» RECORDED INFORMATION
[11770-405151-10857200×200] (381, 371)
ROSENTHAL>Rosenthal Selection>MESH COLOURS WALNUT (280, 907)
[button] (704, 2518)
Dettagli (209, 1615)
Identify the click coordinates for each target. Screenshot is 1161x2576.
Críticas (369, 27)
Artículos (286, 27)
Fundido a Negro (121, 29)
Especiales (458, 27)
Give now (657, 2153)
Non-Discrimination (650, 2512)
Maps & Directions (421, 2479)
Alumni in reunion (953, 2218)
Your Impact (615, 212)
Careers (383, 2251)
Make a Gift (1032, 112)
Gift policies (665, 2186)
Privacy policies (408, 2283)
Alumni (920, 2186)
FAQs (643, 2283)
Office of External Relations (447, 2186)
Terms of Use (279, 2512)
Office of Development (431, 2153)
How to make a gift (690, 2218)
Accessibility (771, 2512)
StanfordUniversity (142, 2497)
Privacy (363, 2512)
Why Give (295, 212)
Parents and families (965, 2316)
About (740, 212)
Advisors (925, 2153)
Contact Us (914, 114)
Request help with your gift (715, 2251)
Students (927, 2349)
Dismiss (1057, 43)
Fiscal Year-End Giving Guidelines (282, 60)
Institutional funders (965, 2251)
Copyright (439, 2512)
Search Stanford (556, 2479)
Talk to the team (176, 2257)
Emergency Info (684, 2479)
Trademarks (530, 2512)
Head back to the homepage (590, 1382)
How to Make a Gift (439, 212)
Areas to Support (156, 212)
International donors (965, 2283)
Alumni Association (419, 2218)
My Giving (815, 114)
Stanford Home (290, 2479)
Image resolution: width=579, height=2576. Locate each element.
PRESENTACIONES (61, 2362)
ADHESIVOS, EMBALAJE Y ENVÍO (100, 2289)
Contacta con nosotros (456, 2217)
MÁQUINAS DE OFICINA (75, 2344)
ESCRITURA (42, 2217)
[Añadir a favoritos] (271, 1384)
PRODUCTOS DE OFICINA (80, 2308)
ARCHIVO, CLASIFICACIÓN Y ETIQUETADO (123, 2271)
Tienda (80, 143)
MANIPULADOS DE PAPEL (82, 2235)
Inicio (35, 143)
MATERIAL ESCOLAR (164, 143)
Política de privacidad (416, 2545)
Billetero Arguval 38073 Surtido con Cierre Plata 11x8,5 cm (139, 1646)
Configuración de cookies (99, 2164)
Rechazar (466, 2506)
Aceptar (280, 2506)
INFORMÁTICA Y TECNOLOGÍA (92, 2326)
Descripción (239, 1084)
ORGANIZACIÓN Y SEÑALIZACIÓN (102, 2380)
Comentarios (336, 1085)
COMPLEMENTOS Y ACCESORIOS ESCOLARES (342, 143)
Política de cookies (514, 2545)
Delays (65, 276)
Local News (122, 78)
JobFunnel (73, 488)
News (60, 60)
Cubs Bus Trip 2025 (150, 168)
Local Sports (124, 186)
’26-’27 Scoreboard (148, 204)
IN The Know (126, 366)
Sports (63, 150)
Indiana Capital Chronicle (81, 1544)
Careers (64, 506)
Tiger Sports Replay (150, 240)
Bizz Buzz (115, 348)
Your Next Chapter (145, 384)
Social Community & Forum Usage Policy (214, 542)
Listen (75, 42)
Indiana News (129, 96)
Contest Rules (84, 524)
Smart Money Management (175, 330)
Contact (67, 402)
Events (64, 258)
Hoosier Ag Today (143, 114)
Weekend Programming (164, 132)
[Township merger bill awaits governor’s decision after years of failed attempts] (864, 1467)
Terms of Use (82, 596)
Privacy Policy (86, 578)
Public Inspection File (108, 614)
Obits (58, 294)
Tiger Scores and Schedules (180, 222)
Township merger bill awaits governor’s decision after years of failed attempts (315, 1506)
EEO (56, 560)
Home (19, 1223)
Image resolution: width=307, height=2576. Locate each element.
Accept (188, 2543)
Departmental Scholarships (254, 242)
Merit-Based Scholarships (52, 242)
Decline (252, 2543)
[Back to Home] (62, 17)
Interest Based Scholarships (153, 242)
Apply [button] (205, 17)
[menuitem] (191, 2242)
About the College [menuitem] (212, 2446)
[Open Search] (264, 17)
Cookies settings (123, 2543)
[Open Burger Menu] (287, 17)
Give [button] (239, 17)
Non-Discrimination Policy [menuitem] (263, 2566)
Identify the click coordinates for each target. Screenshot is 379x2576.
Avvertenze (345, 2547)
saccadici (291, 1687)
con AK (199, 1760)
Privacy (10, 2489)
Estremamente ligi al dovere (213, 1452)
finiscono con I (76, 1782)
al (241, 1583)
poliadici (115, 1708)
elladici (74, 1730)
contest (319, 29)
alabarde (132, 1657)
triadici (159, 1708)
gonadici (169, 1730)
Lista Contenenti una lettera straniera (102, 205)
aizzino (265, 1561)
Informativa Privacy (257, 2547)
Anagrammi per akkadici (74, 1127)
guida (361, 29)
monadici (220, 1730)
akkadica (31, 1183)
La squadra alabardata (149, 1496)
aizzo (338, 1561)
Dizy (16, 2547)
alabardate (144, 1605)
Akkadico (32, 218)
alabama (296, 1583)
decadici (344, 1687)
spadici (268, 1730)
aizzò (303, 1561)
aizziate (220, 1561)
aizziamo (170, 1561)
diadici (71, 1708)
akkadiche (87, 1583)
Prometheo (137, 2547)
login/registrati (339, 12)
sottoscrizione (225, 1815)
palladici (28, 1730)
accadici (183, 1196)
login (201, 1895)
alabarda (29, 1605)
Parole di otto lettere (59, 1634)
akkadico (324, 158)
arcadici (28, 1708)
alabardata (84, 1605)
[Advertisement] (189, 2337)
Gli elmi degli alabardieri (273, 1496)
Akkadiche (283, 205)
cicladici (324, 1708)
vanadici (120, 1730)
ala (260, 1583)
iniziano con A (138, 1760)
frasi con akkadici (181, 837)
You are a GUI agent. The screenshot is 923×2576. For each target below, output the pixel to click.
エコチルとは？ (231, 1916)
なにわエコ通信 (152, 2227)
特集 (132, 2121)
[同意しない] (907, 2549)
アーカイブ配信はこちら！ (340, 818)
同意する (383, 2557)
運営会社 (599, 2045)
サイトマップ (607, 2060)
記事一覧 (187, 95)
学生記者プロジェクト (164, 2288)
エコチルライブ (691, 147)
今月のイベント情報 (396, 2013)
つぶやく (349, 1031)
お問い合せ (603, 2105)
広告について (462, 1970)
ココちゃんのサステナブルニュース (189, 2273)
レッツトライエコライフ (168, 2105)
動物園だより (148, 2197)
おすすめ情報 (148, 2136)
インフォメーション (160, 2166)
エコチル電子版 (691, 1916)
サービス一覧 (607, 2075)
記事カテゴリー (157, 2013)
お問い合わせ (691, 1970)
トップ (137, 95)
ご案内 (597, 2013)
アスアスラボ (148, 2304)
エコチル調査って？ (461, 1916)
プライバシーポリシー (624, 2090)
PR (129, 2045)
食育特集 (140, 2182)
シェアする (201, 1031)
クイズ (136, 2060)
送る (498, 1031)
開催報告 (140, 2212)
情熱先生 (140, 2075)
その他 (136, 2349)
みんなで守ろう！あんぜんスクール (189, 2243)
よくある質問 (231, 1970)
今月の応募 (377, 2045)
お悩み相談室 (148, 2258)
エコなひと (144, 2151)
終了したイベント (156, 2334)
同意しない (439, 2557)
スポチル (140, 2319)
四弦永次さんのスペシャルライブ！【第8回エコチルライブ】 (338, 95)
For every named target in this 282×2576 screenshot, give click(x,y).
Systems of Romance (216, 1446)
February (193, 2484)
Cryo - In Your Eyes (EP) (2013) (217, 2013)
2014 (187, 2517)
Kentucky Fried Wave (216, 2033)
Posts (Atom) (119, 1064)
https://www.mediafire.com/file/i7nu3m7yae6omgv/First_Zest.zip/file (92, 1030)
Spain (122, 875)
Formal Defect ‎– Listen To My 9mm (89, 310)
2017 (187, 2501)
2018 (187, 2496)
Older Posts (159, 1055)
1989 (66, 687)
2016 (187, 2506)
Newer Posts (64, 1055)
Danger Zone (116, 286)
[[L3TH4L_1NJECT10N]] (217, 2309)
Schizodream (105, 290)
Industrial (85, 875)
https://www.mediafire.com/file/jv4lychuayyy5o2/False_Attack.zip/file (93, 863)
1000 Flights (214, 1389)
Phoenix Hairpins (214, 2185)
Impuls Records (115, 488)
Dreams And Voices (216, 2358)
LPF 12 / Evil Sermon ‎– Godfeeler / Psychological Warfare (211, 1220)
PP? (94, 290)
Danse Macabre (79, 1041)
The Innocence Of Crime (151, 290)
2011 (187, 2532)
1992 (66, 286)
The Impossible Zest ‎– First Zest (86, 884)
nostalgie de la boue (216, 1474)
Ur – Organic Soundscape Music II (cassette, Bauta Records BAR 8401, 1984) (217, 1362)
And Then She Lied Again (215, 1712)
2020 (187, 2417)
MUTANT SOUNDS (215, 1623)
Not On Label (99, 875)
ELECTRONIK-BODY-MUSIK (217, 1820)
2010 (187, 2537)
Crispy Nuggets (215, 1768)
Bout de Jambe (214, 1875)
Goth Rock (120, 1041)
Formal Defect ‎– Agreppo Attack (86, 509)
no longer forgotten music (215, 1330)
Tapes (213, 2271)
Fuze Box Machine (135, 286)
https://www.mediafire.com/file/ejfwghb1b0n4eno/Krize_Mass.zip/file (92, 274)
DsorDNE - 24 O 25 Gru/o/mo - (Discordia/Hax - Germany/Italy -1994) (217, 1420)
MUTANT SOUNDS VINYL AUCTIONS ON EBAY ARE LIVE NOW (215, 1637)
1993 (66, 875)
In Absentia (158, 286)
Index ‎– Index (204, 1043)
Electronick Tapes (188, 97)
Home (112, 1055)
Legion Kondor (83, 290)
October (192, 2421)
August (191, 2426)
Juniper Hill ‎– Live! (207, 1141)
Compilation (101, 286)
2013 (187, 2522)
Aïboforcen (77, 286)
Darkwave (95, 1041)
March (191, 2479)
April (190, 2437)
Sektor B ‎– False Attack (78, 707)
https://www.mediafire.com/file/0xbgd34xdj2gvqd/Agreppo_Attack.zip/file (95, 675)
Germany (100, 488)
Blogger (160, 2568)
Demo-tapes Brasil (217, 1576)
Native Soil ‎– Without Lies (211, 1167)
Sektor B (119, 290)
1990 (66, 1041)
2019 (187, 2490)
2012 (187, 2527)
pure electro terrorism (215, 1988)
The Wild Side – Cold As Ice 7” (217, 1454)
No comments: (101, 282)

» YOUR GOAL
In the entries above, find the line holding "学生記者プロジェクト (164, 2288)" and the line holding "お悩み相談室 (148, 2258)"; print both of them and every line between, exactly, and nothing else.

» SOLUTION FOR THIS TASK
学生記者プロジェクト (164, 2288)
エコチルライブ (691, 147)
今月のイベント情報 (396, 2013)
つぶやく (349, 1031)
お問い合せ (603, 2105)
広告について (462, 1970)
ココちゃんのサステナブルニュース (189, 2273)
レッツトライエコライフ (168, 2105)
動物園だより (148, 2197)
おすすめ情報 (148, 2136)
インフォメーション (160, 2166)
エコチル電子版 (691, 1916)
サービス一覧 (607, 2075)
記事カテゴリー (157, 2013)
お問い合わせ (691, 1970)
トップ (137, 95)
ご案内 (597, 2013)
アスアスラボ (148, 2304)
エコチル調査って？ (461, 1916)
プライバシーポリシー (624, 2090)
PR (129, 2045)
食育特集 (140, 2182)
シェアする (201, 1031)
クイズ (136, 2060)
送る (498, 1031)
開催報告 (140, 2212)
情熱先生 (140, 2075)
その他 (136, 2349)
みんなで守ろう！あんぜんスクール (189, 2243)
よくある質問 (231, 1970)
今月の応募 (377, 2045)
お悩み相談室 (148, 2258)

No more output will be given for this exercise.